Hardware Preparation

  • Jetson Nano * 1
  • 32G micro SD card
  • Webcam * 1 (Recommend: Logitech C920 HD, higher resolution and low noise will improve performance)
  • 5V DC barrel jack power supply
  • Screen (with power supply and HDMI cable)
  • (Optional) Mouse & Keyboard

Step 1: Format SD card and install Jetpack

Step 2: Install Onnx and TensorRT

  • Make sure connected to the internet (using an ethernet cable or wifi dongle)
  • Open Command Line terminal
sudo apt-get install update
sudo apt-get install upgrade
sudo apt install python3-pip
pip3 install protobuf==3.8.0
git clone https://github.com/jkjung-avt/tensorrt_demos.git
cd tensorrt_demos/ssd
export PATH=${PATH}:/usr/local/cuda/bin
export LD_LIBRARY_PATH=${LD_LIBRARY_PATH}:/usr/local/cuda/lib64
./install_pycuda.sh
sudo apt-get install python-pip protobuf-compiler libprotoc-dev
pip install Cython
sudo pip3 install onnx==1.4.1
cd ..
cd plugins
Make

Step 3: Download models in Onnx & TensorRT

  • Download all the files in the "Onnx & TensorRT' folder (Click here) to folder “~/tensorrt_demos/yolo”
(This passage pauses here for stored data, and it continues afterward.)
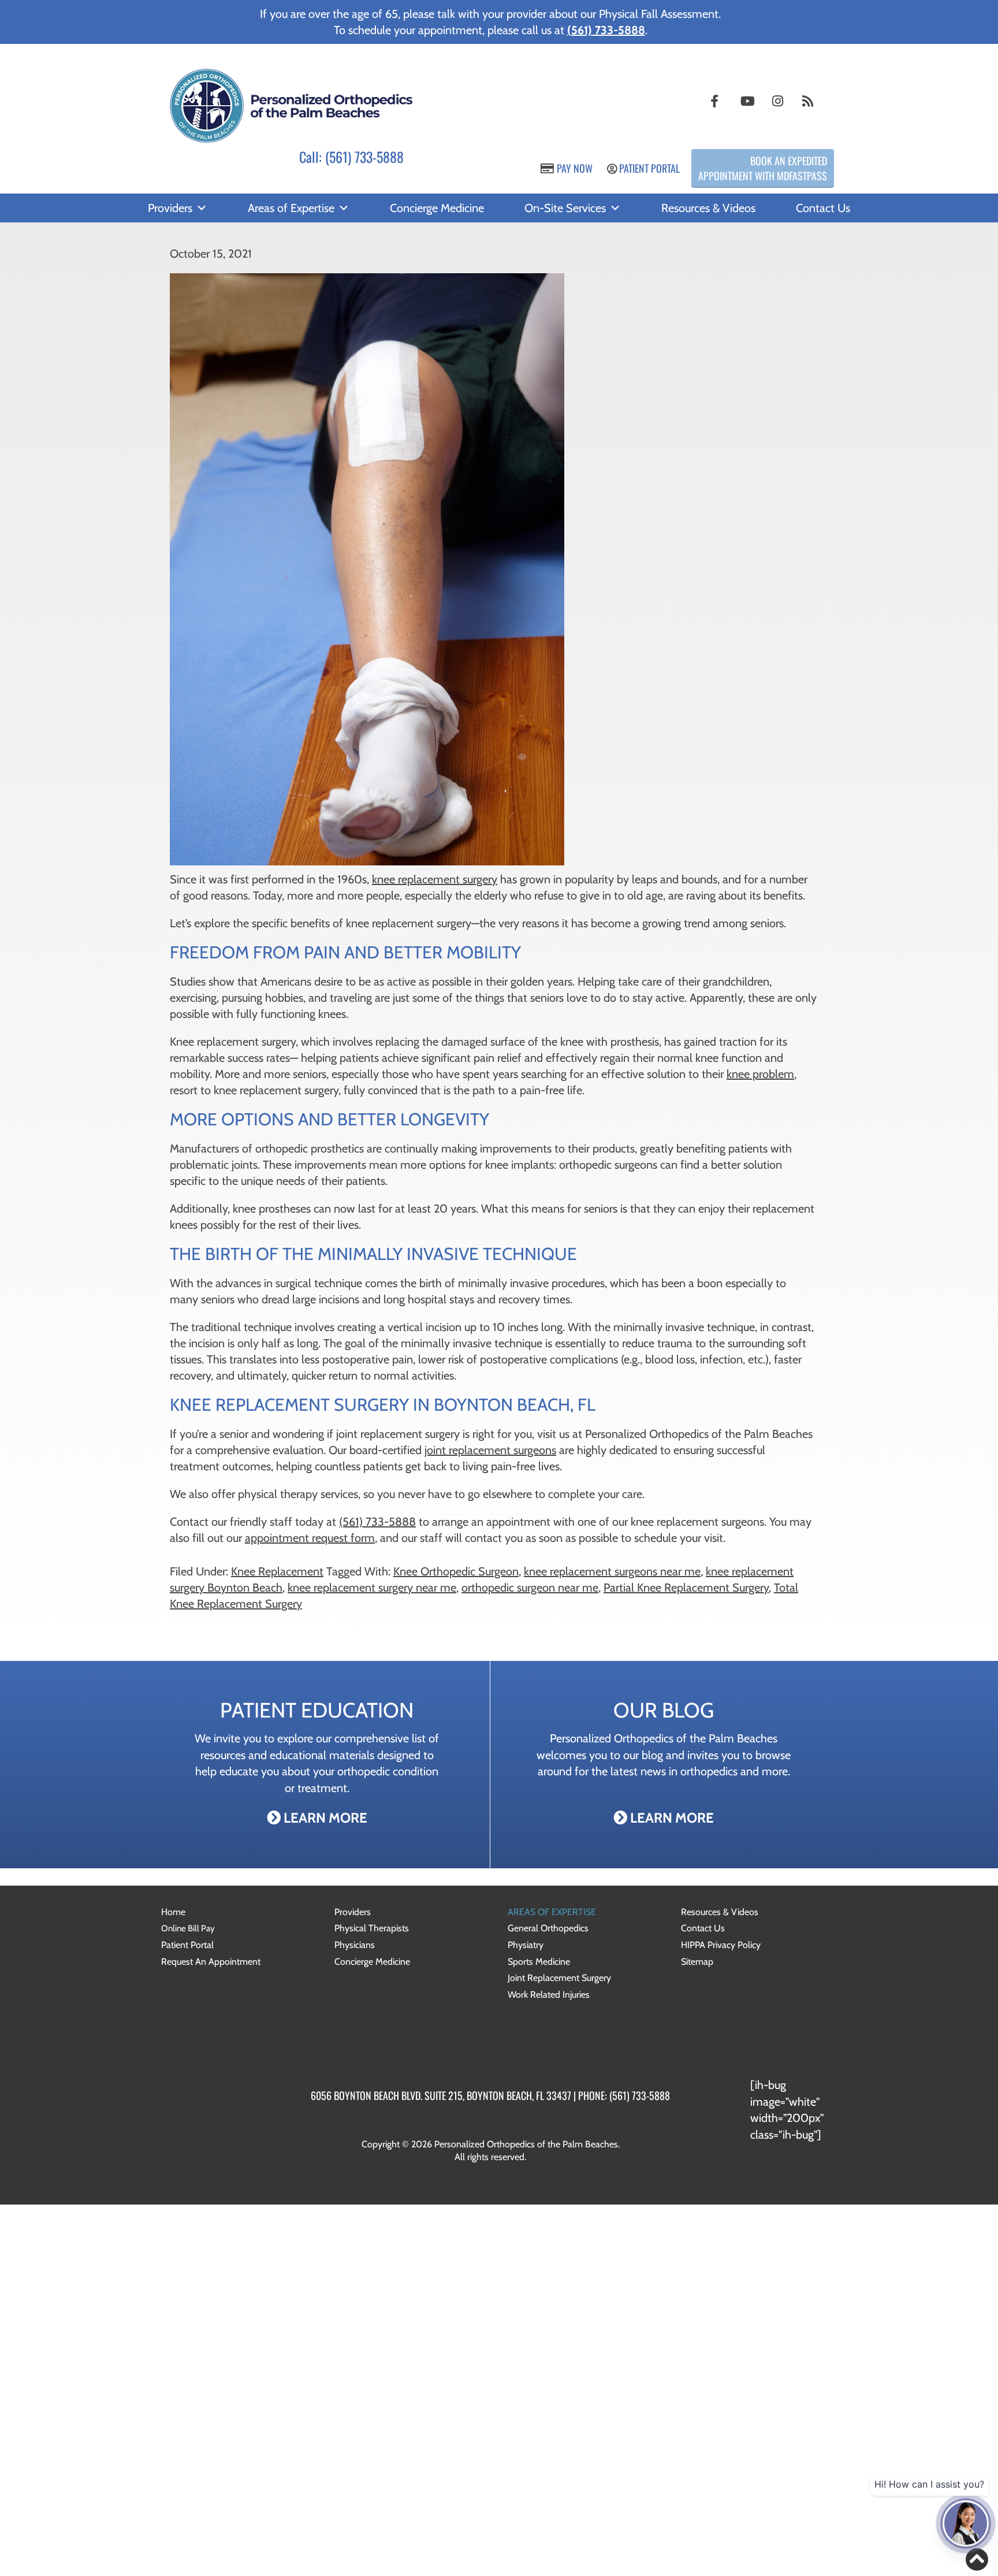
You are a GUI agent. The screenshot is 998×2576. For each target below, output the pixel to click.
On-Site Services (565, 208)
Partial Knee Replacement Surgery (686, 1587)
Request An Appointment (210, 1961)
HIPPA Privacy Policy (721, 1944)
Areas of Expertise (291, 208)
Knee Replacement (277, 1571)
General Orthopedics (548, 1928)
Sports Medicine (539, 1961)
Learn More (324, 1817)
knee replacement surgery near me (372, 1587)
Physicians (354, 1944)
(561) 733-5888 (364, 157)
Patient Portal (648, 168)
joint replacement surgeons (490, 1450)
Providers (170, 208)
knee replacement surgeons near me (612, 1571)
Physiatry (525, 1944)
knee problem (760, 1074)
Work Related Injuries (549, 1994)
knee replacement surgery (434, 879)
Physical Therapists (371, 1928)
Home (173, 1911)
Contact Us (823, 208)
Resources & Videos (708, 208)
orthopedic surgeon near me (529, 1587)
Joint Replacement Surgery (559, 1977)
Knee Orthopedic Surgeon (456, 1571)
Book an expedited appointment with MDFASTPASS (762, 168)
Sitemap (697, 1961)
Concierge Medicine (437, 208)
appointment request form (310, 1538)
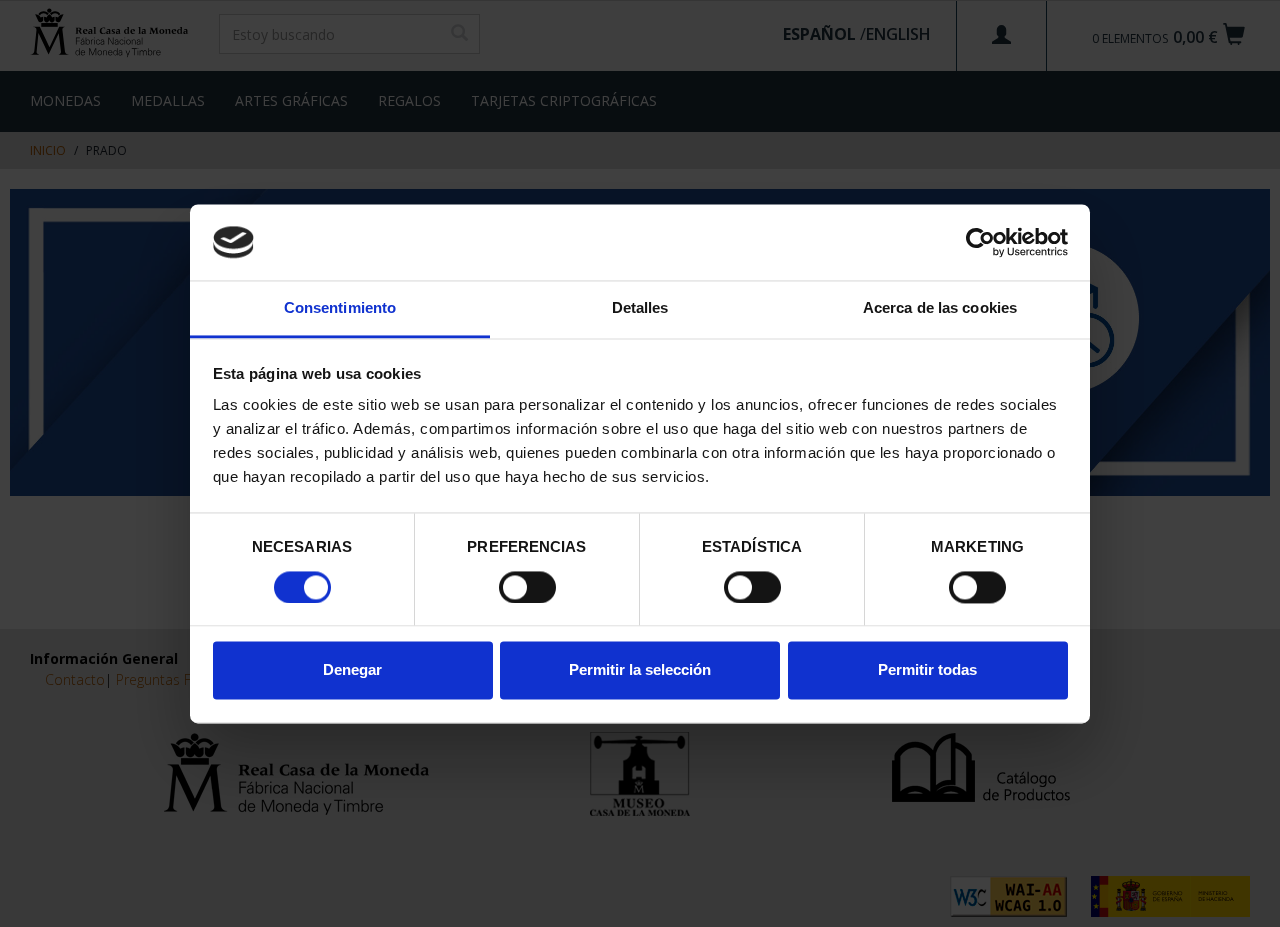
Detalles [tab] (640, 308)
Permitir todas (927, 670)
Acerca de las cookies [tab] (940, 308)
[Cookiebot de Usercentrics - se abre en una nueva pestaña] (980, 242)
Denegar (352, 670)
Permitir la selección (640, 670)
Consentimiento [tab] (340, 308)
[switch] (527, 587)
Step 4:Download revised Python script

  • Download yolo_classes.py and visualization.py to ~/tensorrt_demos/utils

    Changes in yolo_classes.py from jkjung-avt's file:

    1. Line 6-21: Replace COCO_CLASSES_LIST with GIX_CLASSES_LIST & GIX_3CLASSES_LIST
    2. Line 36-39: Add parameter support: category_num=12 & category_num=3

    Changes in visualization.py from jkjung-avt's file:

    1. Line 79: Add color_rule list to map with the color of trash bins
    2. Line 99-102: Add rules to apply to 3 classes and 12 classes


**Mapping rule**
12 classes 3 classes
Plastic_soft Landfill
Food_soiled_coated_paper Landfill
Plastic_utensils Landfill
Foam Landfill
Miscellaneous Landfill
Carboard Recycle
Paper Recycle
Plastic_rigid Recycle
Glass Recycle
Metal Recycle
Food_scrapes Compost
Paper_towels Compost

Usage

Step 1:Run testing

  • Open Command Line terminal
  • Plug-in a USB webcam

Option 1. 12 classes detection with Yolo V4 (416x416)

cd tensorrt_demos
python3 trt_yolo.py --usb 0 -m yolov4_GIX_best-416 --category_num=12

Option 2. 12 classes detection with Yolo V4 Tiny (416x416)

cd tensorrt_demos
python3 trt_yolo.py --usb 0 -m yolov4-tiny_GIX-416 --category_num=12

Option 3. 12 classes detection with Yolo V4 Tiny (640x640)

cd tensorrt_demos
python3 trt_yolo.py --usb 0 -m yolov4-tiny_GIX-640 --category_num=12

Option 4. 3 classes detection with Yolo V4 (416x416)

cd tensorrt_demos
python3 trt_yolo.py --usb 0 -m yolov4_GIX_best-416 --category_num=3

Option 5. 3 classes detection with Yolo V4 Tiny (416x416)

cd tensorrt_demos
python3 trt_yolo.py --usb 0 -m yolov4-tiny_GIX-416 --category_num=3

Option 6. 3 classes detection with Yolo V4 Tiny (640x640)

cd tensorrt_demos
python3 trt_yolo.py --usb 0 -m yolov4-tiny_GIX-640 --category_num=3
  • "F" for fullscreen
Model Resolution Fps on Jetson nano
Yolo v4 Tiny 416x416 ~19
Yolo v4 416x416 ~4
Yolo V4 416x416 ~3.x

(Optional) Step 2: Auto fullscreen

  • Double click /tensorrt_demos/trt_yolo.py to edit
  • Add this line to Line #69 (Leave 6 blank spaces for indention)
        set_display(WINDOW_NAME, True)
  • Save the file

(Optional) Step 3: Auto-start after Boot

  • Download reboot.sh to ~/ (“Home” folder)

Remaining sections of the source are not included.